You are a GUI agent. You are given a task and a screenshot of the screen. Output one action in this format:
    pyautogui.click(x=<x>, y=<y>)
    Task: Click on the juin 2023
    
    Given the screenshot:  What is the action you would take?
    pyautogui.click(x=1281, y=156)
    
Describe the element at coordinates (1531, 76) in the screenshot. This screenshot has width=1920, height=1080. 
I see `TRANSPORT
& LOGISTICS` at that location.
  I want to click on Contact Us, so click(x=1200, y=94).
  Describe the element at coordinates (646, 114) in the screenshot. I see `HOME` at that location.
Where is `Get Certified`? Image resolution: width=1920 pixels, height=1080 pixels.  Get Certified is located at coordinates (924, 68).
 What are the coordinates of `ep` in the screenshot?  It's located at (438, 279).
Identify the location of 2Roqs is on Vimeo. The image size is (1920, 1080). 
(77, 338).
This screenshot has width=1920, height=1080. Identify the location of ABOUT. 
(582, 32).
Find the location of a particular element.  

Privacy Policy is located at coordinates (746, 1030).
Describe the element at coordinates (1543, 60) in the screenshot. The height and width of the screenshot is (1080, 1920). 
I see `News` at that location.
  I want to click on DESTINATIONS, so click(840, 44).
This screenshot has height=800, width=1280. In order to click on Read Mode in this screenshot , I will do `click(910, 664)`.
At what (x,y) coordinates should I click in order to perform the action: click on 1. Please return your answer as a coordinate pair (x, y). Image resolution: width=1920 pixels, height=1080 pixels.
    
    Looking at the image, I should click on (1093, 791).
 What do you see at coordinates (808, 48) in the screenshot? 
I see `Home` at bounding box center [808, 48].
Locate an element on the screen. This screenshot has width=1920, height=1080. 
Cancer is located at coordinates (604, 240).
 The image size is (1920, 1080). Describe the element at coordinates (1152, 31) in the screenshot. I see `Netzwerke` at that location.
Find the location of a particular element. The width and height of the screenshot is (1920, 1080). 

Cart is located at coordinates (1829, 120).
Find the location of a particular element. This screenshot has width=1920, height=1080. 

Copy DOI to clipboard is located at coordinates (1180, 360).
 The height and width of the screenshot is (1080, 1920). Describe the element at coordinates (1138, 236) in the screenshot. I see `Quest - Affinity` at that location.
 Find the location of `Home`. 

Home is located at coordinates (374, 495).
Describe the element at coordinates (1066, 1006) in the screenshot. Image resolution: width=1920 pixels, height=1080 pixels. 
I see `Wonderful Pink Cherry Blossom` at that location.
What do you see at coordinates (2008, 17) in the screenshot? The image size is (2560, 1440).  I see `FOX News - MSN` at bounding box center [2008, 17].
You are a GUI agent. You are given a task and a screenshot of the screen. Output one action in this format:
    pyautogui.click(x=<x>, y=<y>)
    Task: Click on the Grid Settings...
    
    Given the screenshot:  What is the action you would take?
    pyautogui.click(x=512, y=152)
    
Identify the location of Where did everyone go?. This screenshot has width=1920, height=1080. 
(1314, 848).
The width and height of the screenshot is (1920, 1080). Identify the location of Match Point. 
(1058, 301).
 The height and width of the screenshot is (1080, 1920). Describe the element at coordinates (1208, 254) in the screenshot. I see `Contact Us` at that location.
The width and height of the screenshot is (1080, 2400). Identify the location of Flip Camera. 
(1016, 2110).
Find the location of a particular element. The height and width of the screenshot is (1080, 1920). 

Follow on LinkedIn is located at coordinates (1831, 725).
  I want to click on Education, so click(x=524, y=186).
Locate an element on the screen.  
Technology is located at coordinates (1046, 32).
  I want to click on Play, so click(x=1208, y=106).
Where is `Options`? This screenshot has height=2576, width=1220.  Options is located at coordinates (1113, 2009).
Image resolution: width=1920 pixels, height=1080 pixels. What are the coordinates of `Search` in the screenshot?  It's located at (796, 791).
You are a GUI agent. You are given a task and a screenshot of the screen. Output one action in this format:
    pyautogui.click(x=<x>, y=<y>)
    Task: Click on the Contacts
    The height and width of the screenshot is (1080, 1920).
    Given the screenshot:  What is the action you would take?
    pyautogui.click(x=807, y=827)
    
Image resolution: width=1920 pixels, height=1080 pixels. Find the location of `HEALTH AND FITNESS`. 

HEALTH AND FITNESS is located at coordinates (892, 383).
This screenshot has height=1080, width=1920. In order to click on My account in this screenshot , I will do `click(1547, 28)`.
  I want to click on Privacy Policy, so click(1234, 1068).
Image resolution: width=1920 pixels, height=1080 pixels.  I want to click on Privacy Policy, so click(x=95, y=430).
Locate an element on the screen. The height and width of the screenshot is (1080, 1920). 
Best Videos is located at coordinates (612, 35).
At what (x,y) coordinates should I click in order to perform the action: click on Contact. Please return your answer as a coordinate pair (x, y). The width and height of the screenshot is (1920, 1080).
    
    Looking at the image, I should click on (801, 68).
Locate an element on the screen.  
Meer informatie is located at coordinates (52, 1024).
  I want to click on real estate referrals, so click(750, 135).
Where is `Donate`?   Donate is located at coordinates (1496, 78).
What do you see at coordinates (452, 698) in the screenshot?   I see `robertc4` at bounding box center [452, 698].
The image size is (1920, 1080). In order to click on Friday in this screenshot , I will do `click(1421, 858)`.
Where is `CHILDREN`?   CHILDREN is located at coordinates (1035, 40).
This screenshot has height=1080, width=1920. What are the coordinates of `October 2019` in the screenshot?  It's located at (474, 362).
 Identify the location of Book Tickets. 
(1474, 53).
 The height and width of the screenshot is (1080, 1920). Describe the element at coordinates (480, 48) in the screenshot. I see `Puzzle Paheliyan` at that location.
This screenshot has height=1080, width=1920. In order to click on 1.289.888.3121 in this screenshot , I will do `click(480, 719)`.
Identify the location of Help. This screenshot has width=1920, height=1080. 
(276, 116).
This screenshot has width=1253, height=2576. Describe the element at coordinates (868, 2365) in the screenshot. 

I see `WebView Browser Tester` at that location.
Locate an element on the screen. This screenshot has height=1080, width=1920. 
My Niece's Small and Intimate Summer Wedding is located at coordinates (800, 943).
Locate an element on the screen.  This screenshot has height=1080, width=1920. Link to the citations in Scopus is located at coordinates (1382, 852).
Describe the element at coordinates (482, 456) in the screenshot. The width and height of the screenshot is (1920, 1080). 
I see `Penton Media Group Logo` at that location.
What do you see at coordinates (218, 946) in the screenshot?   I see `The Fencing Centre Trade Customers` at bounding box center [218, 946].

■ ■ ■ ■ ■ ■ ■

> [Task details]:
Please return the entire listing above word for word, with every line unchanged and in its original order.

> [Result of this task]:
You are a GUI agent. You are given a task and a screenshot of the screen. Output one action in this format:
    pyautogui.click(x=<x>, y=<y>)
    Task: Click on the juin 2023
    
    Given the screenshot:  What is the action you would take?
    pyautogui.click(x=1281, y=156)
    
Describe the element at coordinates (1531, 76) in the screenshot. This screenshot has width=1920, height=1080. 
I see `TRANSPORT
& LOGISTICS` at that location.
  I want to click on Contact Us, so click(x=1200, y=94).
  Describe the element at coordinates (646, 114) in the screenshot. I see `HOME` at that location.
Where is `Get Certified`? Image resolution: width=1920 pixels, height=1080 pixels.  Get Certified is located at coordinates (924, 68).
 What are the coordinates of `ep` in the screenshot?  It's located at (438, 279).
Identify the location of 2Roqs is on Vimeo. The image size is (1920, 1080). 
(77, 338).
This screenshot has width=1920, height=1080. Identify the location of ABOUT. 
(582, 32).
Find the location of a particular element.  

Privacy Policy is located at coordinates (746, 1030).
Describe the element at coordinates (1543, 60) in the screenshot. The height and width of the screenshot is (1080, 1920). 
I see `News` at that location.
  I want to click on DESTINATIONS, so click(840, 44).
This screenshot has height=800, width=1280. In order to click on Read Mode in this screenshot , I will do `click(910, 664)`.
At what (x,y) coordinates should I click in order to perform the action: click on 1. Please return your answer as a coordinate pair (x, y). Image resolution: width=1920 pixels, height=1080 pixels.
    
    Looking at the image, I should click on (1093, 791).
 What do you see at coordinates (808, 48) in the screenshot? 
I see `Home` at bounding box center [808, 48].
Locate an element on the screen. This screenshot has width=1920, height=1080. 
Cancer is located at coordinates (604, 240).
 The image size is (1920, 1080). Describe the element at coordinates (1152, 31) in the screenshot. I see `Netzwerke` at that location.
Find the location of a particular element. The width and height of the screenshot is (1920, 1080). 

Cart is located at coordinates (1829, 120).
Find the location of a particular element. This screenshot has width=1920, height=1080. 

Copy DOI to clipboard is located at coordinates (1180, 360).
 The height and width of the screenshot is (1080, 1920). Describe the element at coordinates (1138, 236) in the screenshot. I see `Quest - Affinity` at that location.
 Find the location of `Home`. 

Home is located at coordinates (374, 495).
Describe the element at coordinates (1066, 1006) in the screenshot. Image resolution: width=1920 pixels, height=1080 pixels. 
I see `Wonderful Pink Cherry Blossom` at that location.
What do you see at coordinates (2008, 17) in the screenshot? The image size is (2560, 1440).  I see `FOX News - MSN` at bounding box center [2008, 17].
You are a GUI agent. You are given a task and a screenshot of the screen. Output one action in this format:
    pyautogui.click(x=<x>, y=<y>)
    Task: Click on the Grid Settings...
    
    Given the screenshot:  What is the action you would take?
    pyautogui.click(x=512, y=152)
    
Identify the location of Where did everyone go?. This screenshot has width=1920, height=1080. 
(1314, 848).
The width and height of the screenshot is (1920, 1080). Identify the location of Match Point. 
(1058, 301).
 The height and width of the screenshot is (1080, 1920). Describe the element at coordinates (1208, 254) in the screenshot. I see `Contact Us` at that location.
The width and height of the screenshot is (1080, 2400). Identify the location of Flip Camera. 
(1016, 2110).
Find the location of a particular element. The height and width of the screenshot is (1080, 1920). 

Follow on LinkedIn is located at coordinates (1831, 725).
  I want to click on Education, so click(x=524, y=186).
Locate an element on the screen.  
Technology is located at coordinates (1046, 32).
  I want to click on Play, so click(x=1208, y=106).
Where is `Options`? This screenshot has height=2576, width=1220.  Options is located at coordinates (1113, 2009).
Image resolution: width=1920 pixels, height=1080 pixels. What are the coordinates of `Search` in the screenshot?  It's located at (796, 791).
You are a GUI agent. You are given a task and a screenshot of the screen. Output one action in this format:
    pyautogui.click(x=<x>, y=<y>)
    Task: Click on the Contacts
    The height and width of the screenshot is (1080, 1920).
    Given the screenshot:  What is the action you would take?
    pyautogui.click(x=807, y=827)
    
Image resolution: width=1920 pixels, height=1080 pixels. Find the location of `HEALTH AND FITNESS`. 

HEALTH AND FITNESS is located at coordinates (892, 383).
This screenshot has height=1080, width=1920. In order to click on My account in this screenshot , I will do `click(1547, 28)`.
  I want to click on Privacy Policy, so click(1234, 1068).
Image resolution: width=1920 pixels, height=1080 pixels.  I want to click on Privacy Policy, so click(x=95, y=430).
Locate an element on the screen. The height and width of the screenshot is (1080, 1920). 
Best Videos is located at coordinates (612, 35).
At what (x,y) coordinates should I click in order to perform the action: click on Contact. Please return your answer as a coordinate pair (x, y). The width and height of the screenshot is (1920, 1080).
    
    Looking at the image, I should click on (801, 68).
Locate an element on the screen.  
Meer informatie is located at coordinates (52, 1024).
  I want to click on real estate referrals, so click(750, 135).
Where is `Donate`?   Donate is located at coordinates (1496, 78).
What do you see at coordinates (452, 698) in the screenshot?   I see `robertc4` at bounding box center [452, 698].
The image size is (1920, 1080). In order to click on Friday in this screenshot , I will do `click(1421, 858)`.
Where is `CHILDREN`?   CHILDREN is located at coordinates (1035, 40).
This screenshot has height=1080, width=1920. What are the coordinates of `October 2019` in the screenshot?  It's located at (474, 362).
 Identify the location of Book Tickets. 
(1474, 53).
 The height and width of the screenshot is (1080, 1920). Describe the element at coordinates (480, 48) in the screenshot. I see `Puzzle Paheliyan` at that location.
This screenshot has height=1080, width=1920. In order to click on 1.289.888.3121 in this screenshot , I will do `click(480, 719)`.
Identify the location of Help. This screenshot has width=1920, height=1080. 
(276, 116).
This screenshot has width=1253, height=2576. Describe the element at coordinates (868, 2365) in the screenshot. 

I see `WebView Browser Tester` at that location.
Locate an element on the screen. This screenshot has height=1080, width=1920. 
My Niece's Small and Intimate Summer Wedding is located at coordinates (800, 943).
Locate an element on the screen.  This screenshot has height=1080, width=1920. Link to the citations in Scopus is located at coordinates (1382, 852).
Describe the element at coordinates (482, 456) in the screenshot. The width and height of the screenshot is (1920, 1080). 
I see `Penton Media Group Logo` at that location.
What do you see at coordinates (218, 946) in the screenshot?   I see `The Fencing Centre Trade Customers` at bounding box center [218, 946].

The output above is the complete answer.